Below are some entries. Output each one exactly as it appears.

[Records excerpted from a collection]
Start of Block

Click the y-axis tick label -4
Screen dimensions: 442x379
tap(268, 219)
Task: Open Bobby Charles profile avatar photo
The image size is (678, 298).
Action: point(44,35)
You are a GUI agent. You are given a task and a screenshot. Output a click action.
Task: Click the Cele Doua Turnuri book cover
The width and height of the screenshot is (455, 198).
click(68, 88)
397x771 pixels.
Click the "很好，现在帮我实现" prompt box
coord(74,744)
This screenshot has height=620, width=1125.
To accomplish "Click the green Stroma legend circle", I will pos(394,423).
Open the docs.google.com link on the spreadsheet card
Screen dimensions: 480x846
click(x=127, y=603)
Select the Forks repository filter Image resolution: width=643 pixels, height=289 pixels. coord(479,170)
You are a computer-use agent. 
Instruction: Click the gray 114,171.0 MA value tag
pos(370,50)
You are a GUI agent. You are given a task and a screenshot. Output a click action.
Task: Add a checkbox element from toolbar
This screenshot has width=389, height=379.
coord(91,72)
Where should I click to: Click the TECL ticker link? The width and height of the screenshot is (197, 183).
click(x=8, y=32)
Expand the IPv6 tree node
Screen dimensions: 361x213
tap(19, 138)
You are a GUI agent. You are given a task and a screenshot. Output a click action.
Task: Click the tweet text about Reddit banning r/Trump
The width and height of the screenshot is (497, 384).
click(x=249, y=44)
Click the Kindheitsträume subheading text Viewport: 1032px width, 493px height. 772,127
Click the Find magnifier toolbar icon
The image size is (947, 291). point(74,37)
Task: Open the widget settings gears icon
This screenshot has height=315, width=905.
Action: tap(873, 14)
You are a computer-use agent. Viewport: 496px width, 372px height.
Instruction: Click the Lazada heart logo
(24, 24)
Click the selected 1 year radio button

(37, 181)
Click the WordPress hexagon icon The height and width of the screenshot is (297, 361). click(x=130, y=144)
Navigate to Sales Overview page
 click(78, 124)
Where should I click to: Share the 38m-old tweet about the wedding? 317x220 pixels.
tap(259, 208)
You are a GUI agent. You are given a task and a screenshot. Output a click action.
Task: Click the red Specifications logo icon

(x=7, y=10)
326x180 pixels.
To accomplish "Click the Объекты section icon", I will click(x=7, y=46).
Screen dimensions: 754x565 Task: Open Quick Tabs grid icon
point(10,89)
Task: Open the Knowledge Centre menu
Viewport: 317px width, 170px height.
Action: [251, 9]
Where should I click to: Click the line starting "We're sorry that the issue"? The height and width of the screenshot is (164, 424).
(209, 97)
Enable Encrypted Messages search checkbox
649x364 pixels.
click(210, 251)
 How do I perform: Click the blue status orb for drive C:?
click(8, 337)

End of Block

§ **Answer to the problem**:
Click the y-axis tick label -4
Screen dimensions: 442x379
tap(268, 219)
Task: Open Bobby Charles profile avatar photo
The image size is (678, 298).
Action: point(44,35)
You are a GUI agent. You are given a task and a screenshot. Output a click action.
Task: Click the Cele Doua Turnuri book cover
The width and height of the screenshot is (455, 198).
click(68, 88)
397x771 pixels.
Click the "很好，现在帮我实现" prompt box
coord(74,744)
This screenshot has height=620, width=1125.
To accomplish "Click the green Stroma legend circle", I will pos(394,423).
Open the docs.google.com link on the spreadsheet card
Screen dimensions: 480x846
click(x=127, y=603)
Select the Forks repository filter Image resolution: width=643 pixels, height=289 pixels. coord(479,170)
You are a computer-use agent. 
Instruction: Click the gray 114,171.0 MA value tag
pos(370,50)
You are a GUI agent. You are given a task and a screenshot. Output a click action.
Task: Add a checkbox element from toolbar
This screenshot has width=389, height=379.
coord(91,72)
Where should I click to: Click the TECL ticker link? The width and height of the screenshot is (197, 183).
click(x=8, y=32)
Expand the IPv6 tree node
Screen dimensions: 361x213
tap(19, 138)
You are a GUI agent. You are given a task and a screenshot. Output a click action.
Task: Click the tweet text about Reddit banning r/Trump
The width and height of the screenshot is (497, 384).
click(x=249, y=44)
Click the Kindheitsträume subheading text Viewport: 1032px width, 493px height. 772,127
Click the Find magnifier toolbar icon
The image size is (947, 291). point(74,37)
Task: Open the widget settings gears icon
This screenshot has height=315, width=905.
Action: tap(873, 14)
You are a computer-use agent. Viewport: 496px width, 372px height.
Instruction: Click the Lazada heart logo
(24, 24)
Click the selected 1 year radio button

(37, 181)
Click the WordPress hexagon icon The height and width of the screenshot is (297, 361). click(x=130, y=144)
Navigate to Sales Overview page
 click(78, 124)
Where should I click to: Share the 38m-old tweet about the wedding? 317x220 pixels.
tap(259, 208)
You are a GUI agent. You are given a task and a screenshot. Output a click action.
Task: Click the red Specifications logo icon

(x=7, y=10)
326x180 pixels.
To accomplish "Click the Объекты section icon", I will click(x=7, y=46).
Screen dimensions: 754x565 Task: Open Quick Tabs grid icon
point(10,89)
Task: Open the Knowledge Centre menu
Viewport: 317px width, 170px height.
Action: [251, 9]
Where should I click to: Click the line starting "We're sorry that the issue"? The height and width of the screenshot is (164, 424).
(209, 97)
Enable Encrypted Messages search checkbox
649x364 pixels.
click(210, 251)
 How do I perform: Click the blue status orb for drive C:?
click(8, 337)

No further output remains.